A block with mass of 5.0kg is suspended from an ideal spring having negligible mass and stretches the spring 0.20m to its equilibrium position.
A) What is the force constant of the spring?
B) The spring is then stretched 0.80m from its equilibrium position and then released with the velocity zero. Calculate the velocity of the mass when the mass passes again through the equilibrium position.

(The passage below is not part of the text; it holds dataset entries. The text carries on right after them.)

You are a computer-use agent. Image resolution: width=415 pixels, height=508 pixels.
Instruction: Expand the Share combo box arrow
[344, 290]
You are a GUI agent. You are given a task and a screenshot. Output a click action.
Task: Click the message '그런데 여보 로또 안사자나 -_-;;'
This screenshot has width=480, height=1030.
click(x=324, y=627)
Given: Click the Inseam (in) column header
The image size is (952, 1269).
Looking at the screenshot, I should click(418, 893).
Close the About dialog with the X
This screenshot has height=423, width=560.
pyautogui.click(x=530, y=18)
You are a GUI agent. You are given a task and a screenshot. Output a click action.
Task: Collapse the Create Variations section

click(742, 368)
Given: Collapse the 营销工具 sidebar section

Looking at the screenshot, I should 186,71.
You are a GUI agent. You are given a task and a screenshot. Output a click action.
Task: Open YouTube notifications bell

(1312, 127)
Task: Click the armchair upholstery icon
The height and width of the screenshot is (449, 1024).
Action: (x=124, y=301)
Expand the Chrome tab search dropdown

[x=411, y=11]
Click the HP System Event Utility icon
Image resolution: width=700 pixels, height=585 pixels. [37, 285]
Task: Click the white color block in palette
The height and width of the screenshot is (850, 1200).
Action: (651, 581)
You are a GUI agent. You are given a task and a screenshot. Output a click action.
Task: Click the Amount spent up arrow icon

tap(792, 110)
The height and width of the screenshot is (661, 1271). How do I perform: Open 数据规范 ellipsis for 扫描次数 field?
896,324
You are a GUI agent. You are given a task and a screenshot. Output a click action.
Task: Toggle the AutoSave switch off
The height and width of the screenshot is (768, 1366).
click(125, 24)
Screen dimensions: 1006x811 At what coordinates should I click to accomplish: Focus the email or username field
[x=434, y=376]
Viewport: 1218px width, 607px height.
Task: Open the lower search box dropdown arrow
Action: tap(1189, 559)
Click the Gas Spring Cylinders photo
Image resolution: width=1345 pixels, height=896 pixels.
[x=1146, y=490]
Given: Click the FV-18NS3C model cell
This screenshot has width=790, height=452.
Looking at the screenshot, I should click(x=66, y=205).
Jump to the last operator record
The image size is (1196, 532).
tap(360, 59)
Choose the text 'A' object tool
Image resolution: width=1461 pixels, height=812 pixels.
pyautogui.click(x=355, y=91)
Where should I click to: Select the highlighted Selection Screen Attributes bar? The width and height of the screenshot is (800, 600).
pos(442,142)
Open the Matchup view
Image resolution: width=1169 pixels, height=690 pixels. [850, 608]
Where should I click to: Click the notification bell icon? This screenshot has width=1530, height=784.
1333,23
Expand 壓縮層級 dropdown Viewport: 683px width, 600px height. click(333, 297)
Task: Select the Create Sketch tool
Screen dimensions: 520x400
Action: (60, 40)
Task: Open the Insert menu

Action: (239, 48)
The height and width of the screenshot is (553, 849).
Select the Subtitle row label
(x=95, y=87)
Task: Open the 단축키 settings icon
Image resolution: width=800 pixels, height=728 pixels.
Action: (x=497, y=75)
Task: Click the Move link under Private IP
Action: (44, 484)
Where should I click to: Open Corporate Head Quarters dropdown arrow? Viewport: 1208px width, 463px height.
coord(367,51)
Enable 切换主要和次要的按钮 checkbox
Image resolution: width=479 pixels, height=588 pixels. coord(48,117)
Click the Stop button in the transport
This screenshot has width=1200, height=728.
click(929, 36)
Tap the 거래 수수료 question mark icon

A) To find the force constant of the spring, you need to use Hooke's Law, which states that the force exerted by a spring is directly proportional to the displacement of the spring from its equilibrium position. The equation for Hooke's Law is:
F = -kx
Where:
- F is the force exerted by the spring
- k is the force constant (also known as the spring constant)
- x is the displacement from the equilibrium position
In this case, the mass is suspended from the spring, so the force exerted by the spring is equal to the weight of the mass, which can be calculated using the equation:
F = mg
Where:
- m is the mass of the block (5.0 kg)
- g is the acceleration due to gravity (approximately 9.8 m/s^2)
Therefore, we can set up an equation using Hooke's Law:
mg = -kx
Substituting the given values:
(5.0 kg)(9.8 m/s^2) = -k(0.20 m)
Solving for k:
k = -(5.0 kg)(9.8 m/s^2) / 0.20 m
By calculating this expression, you will find the force constant of the spring.
B) To calculate the velocity of the mass when it passes again through the equilibrium position, you can use the principle of conservation of mechanical energy.
When the spring is stretched to a displacement of 0.80 m and released, it possesses potential energy, which gradually converts into kinetic energy as the mass moves. At the equilibrium position, all potential energy is converted into kinetic energy.
The gravitational potential energy when the spring is stretched to 0.80 m is given by:
PE = mgh
Where:
- m is the mass of the block (5.0 kg)
- g is the acceleration due to gravity (approximately 9.8 m/s^2)
- h is the displacement of the spring from its equilibrium position (0.80 m)
The total mechanical energy (E) of the system, consisting of potential energy (PE) and kinetic energy (KE), is conserved. Therefore:
E = PE + KE
At the equilibrium position, the potential energy is zero, so the total mechanical energy is equal to the kinetic energy:
E = KE
Using the equation for kinetic energy:
KE = (1/2)mv^2
Where:
- m is the mass of the block (5.0 kg)
- v is the velocity of the mass
Therefore:
KE = E = (1/2)(5.0 kg)v^2
Now, equate the potential energy to the kinetic energy:
mgh = (1/2)mv^2
Substituting the given values:
(5.0 kg)(9.8 m/s^2)(0.80 m) = (1/2)(5.0 kg)v^2
Simplifying the equation and solving for v, you can determine the velocity of the mass when it passes again through the equilibrium position.